Graphene as a reversible spin manipulator of molecular magnets

TL;DR

This paper demonstrates that strain in graphene can reversibly manipulate the spin states of an adsorbed iron porphyrin molecule, enabling control over its magnetic properties through external mechanical means.

Contribution

It introduces a method to reversibly change the spin state of a molecular magnet using strain in graphene, combining first principles calculations and perturbation theory.

Findings

Strain induces a reversible change in FeP spin state from S=1 to S=2.

Tensile and compressive strains stabilize different spin states with distinct magnetic orientations.

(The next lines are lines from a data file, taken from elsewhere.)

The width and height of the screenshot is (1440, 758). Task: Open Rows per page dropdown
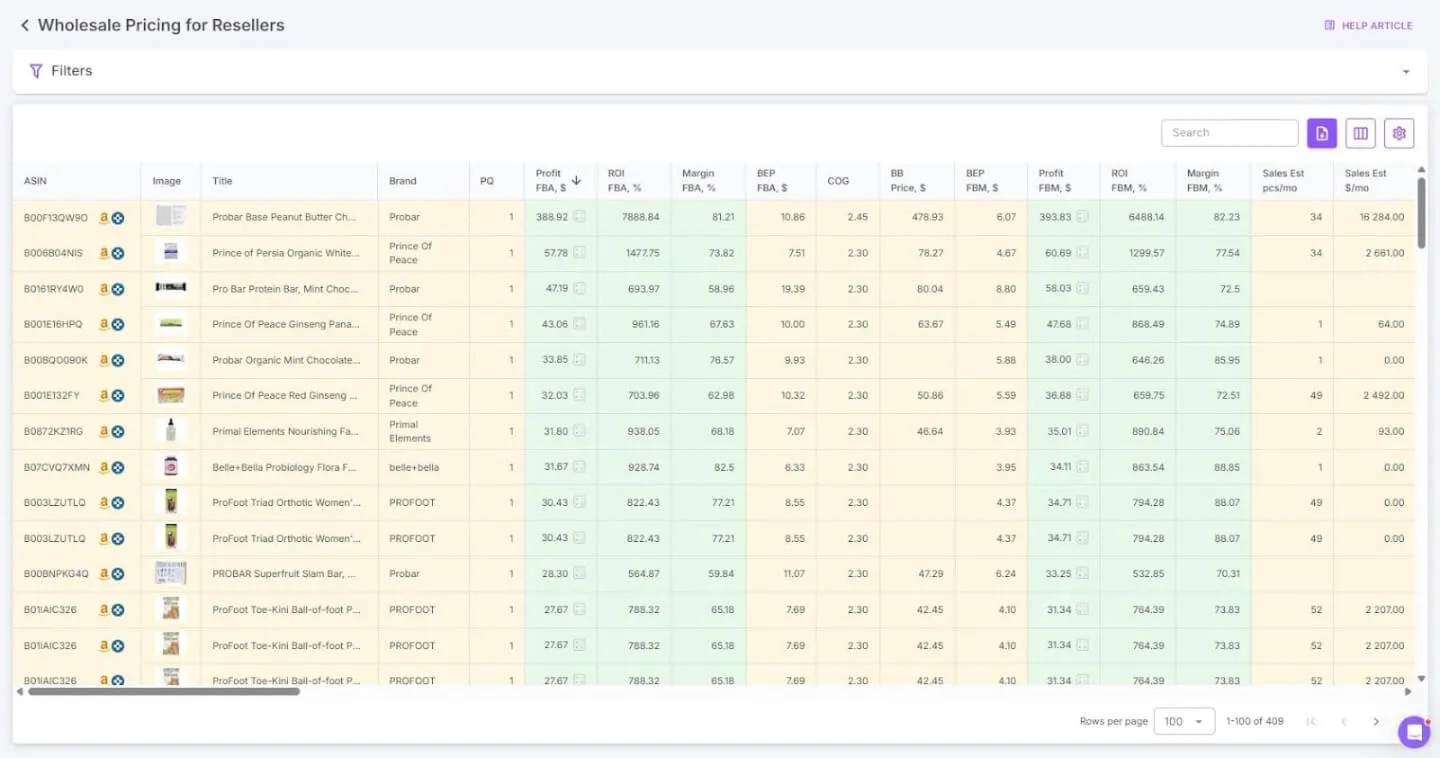[x=1184, y=721]
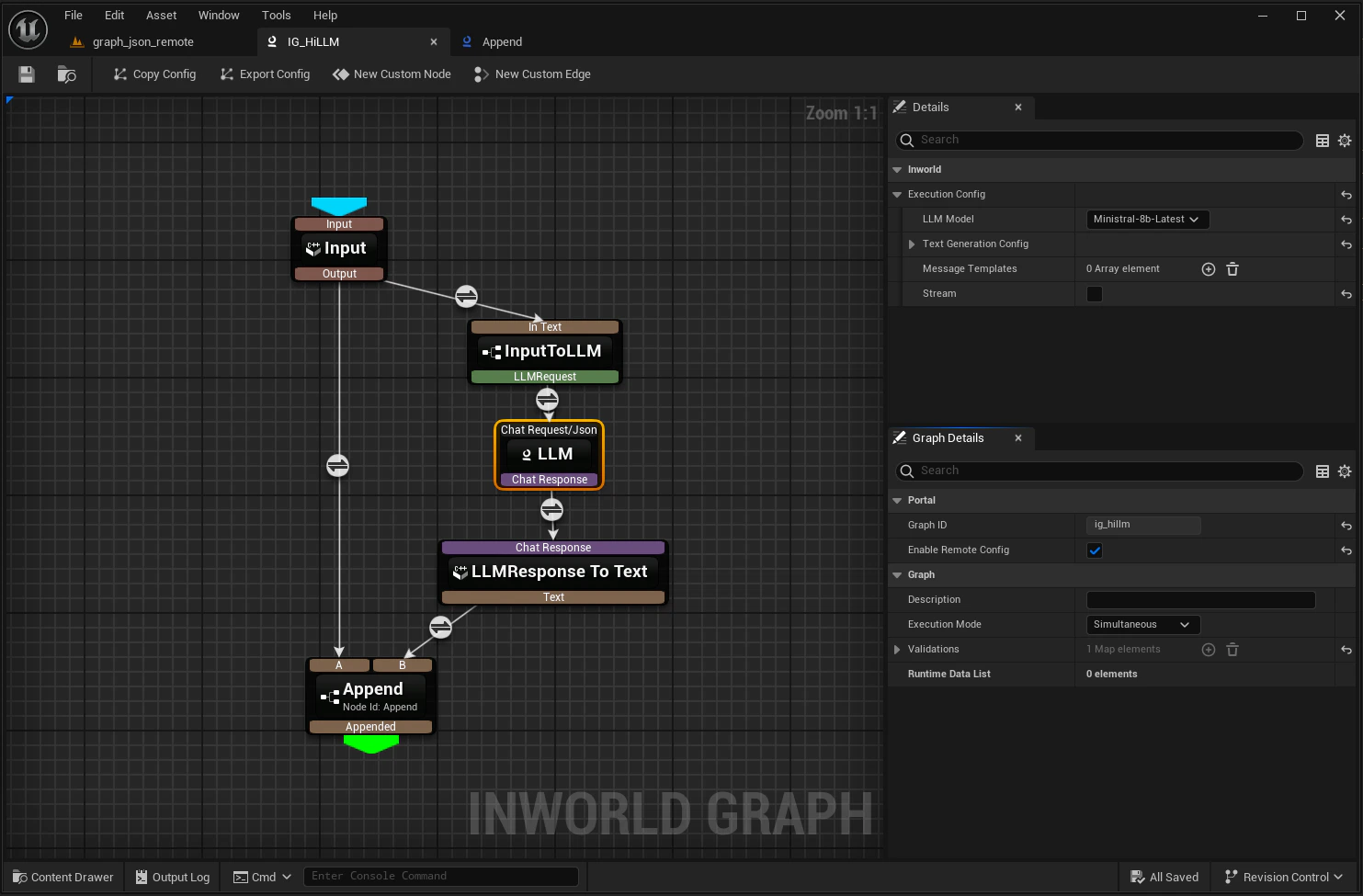The height and width of the screenshot is (896, 1363).
Task: Reset LLM Model to default arrow
Action: 1346,220
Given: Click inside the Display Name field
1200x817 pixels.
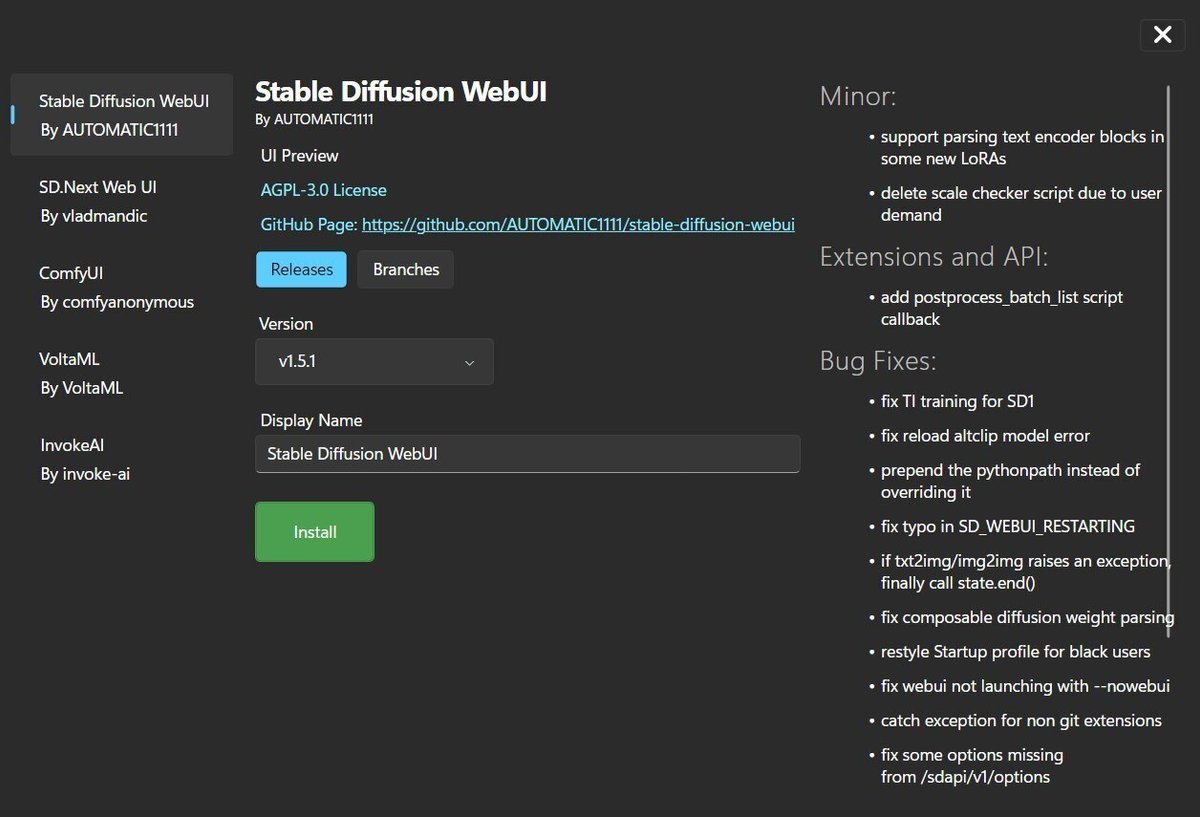Looking at the screenshot, I should click(x=527, y=453).
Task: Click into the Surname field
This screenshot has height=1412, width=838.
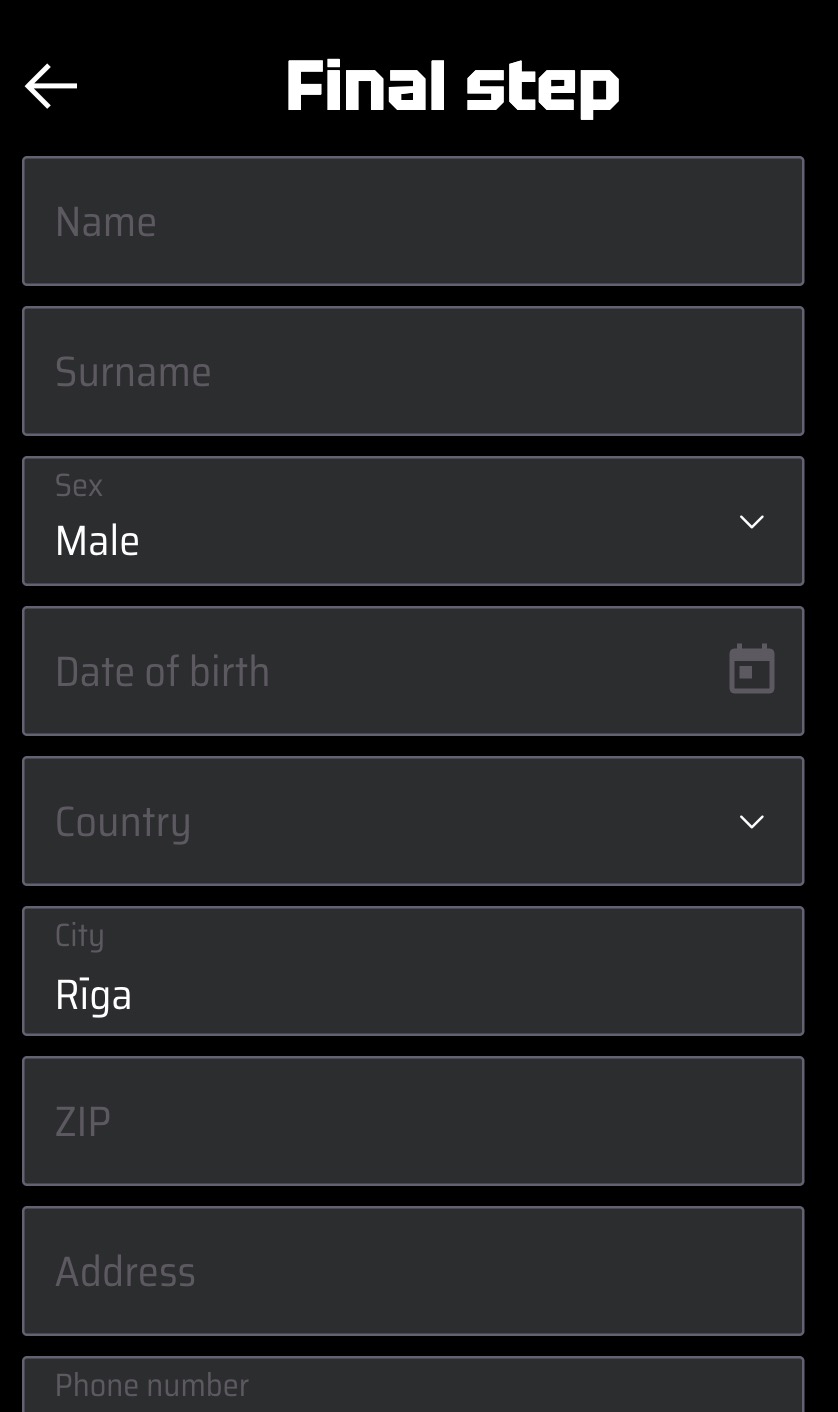Action: coord(412,371)
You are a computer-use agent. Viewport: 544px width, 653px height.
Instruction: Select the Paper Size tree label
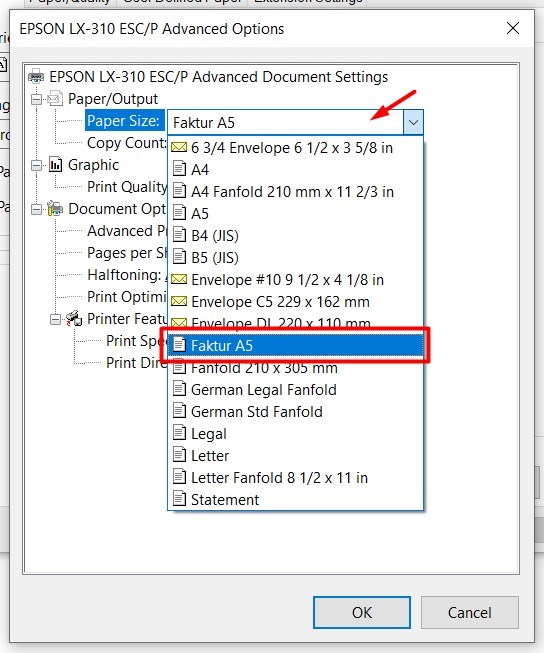[123, 121]
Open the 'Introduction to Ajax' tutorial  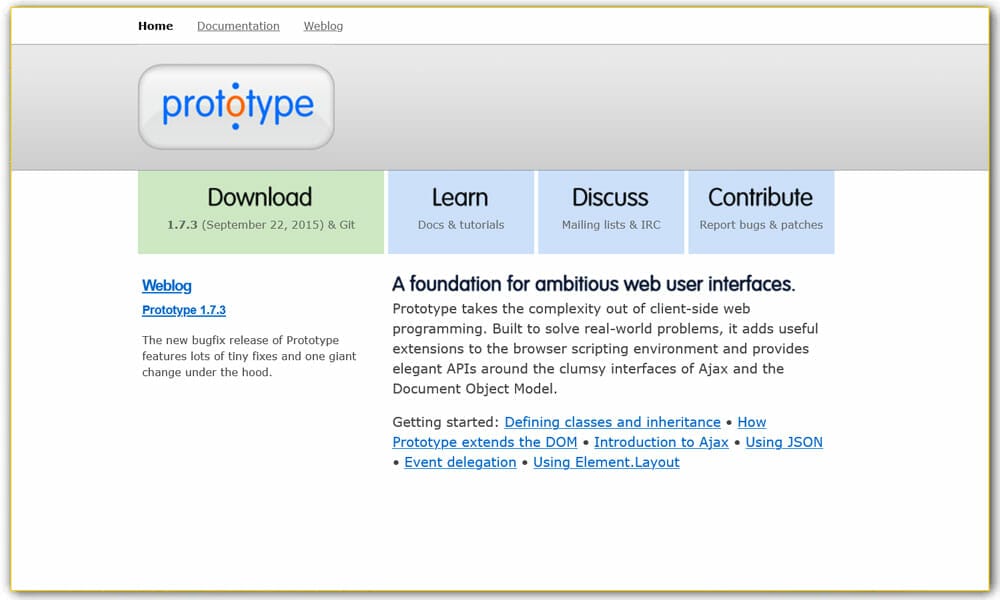tap(661, 442)
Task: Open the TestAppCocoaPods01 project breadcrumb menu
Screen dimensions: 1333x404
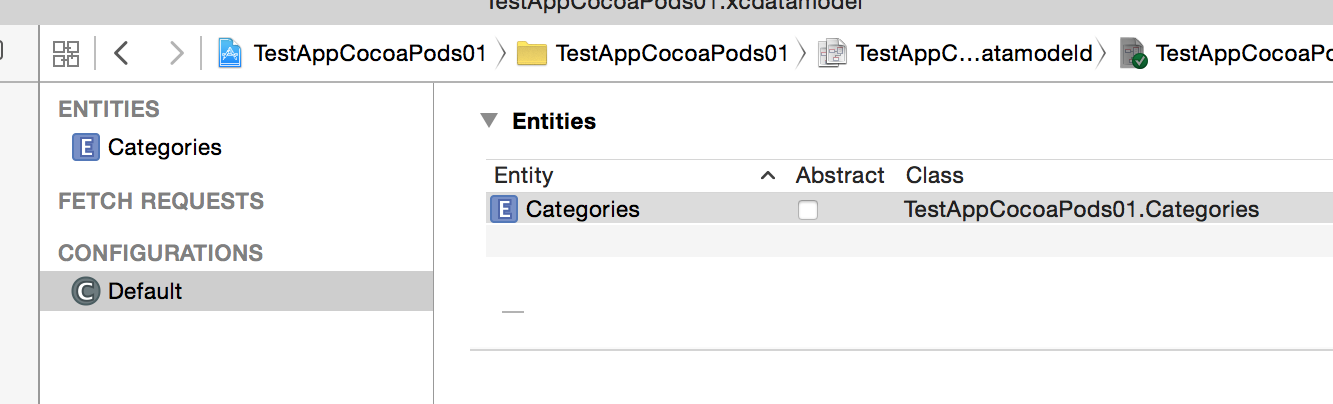Action: coord(370,53)
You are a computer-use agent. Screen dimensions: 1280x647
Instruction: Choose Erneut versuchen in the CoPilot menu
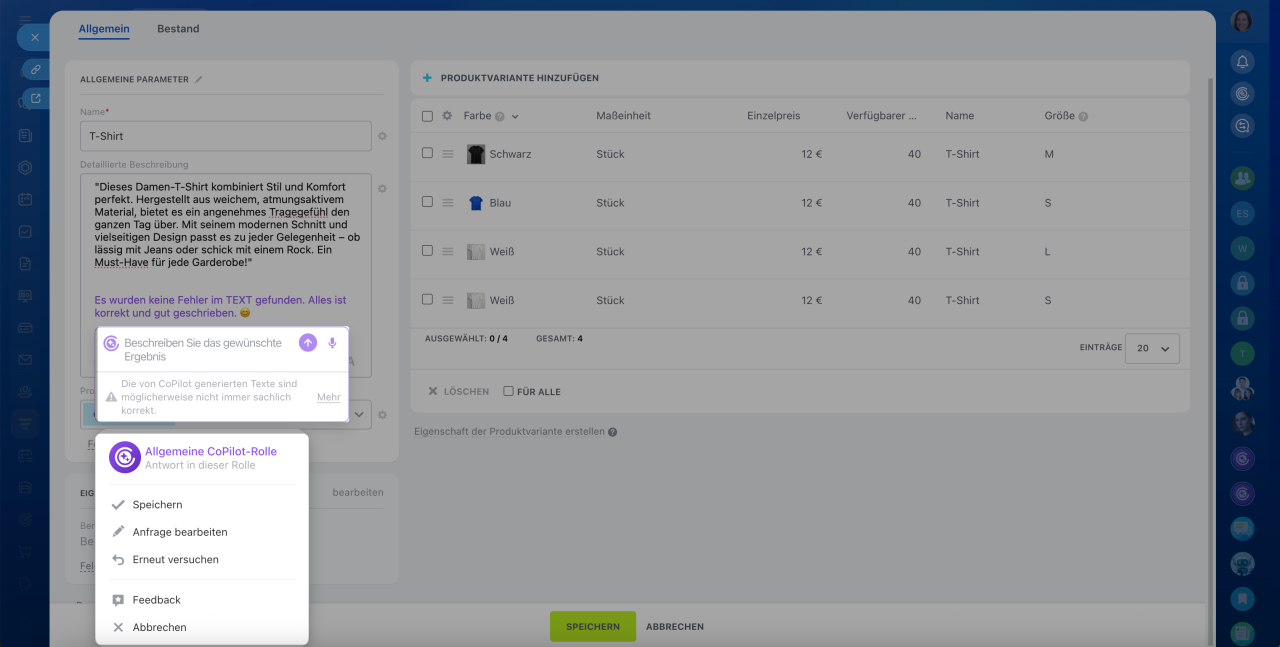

The spin manipulation is linked to changes in Fe-N bond length and molecular orbital interactions.

Abstract

One of the primary objectives in molecular nano-spintronics is to manipulate the spin states of organic molecules with a d-electron center, by suitable external means. In this letter, we demonstrate by first principles density functional calculations, as well as second order perturbation thoery, that a strain induced change of the spin state, from S=1 $\to$ S=2, takes place for an iron porphyrin (FeP) molecule deposited at a divacancy site in a graphene lattice. The process is reversible in a sense that the application of tensile or compressive strains in the graphene lattice can stabilize FeP in different spin states, each with a unique saturation moment and easy axis orientation. The effect is brought about by a change in Fe-N bond length in FeP, which influences the molecular level diagram as well as the interaction between the C atoms of the graphene layer and the molecular orbitals of FeP.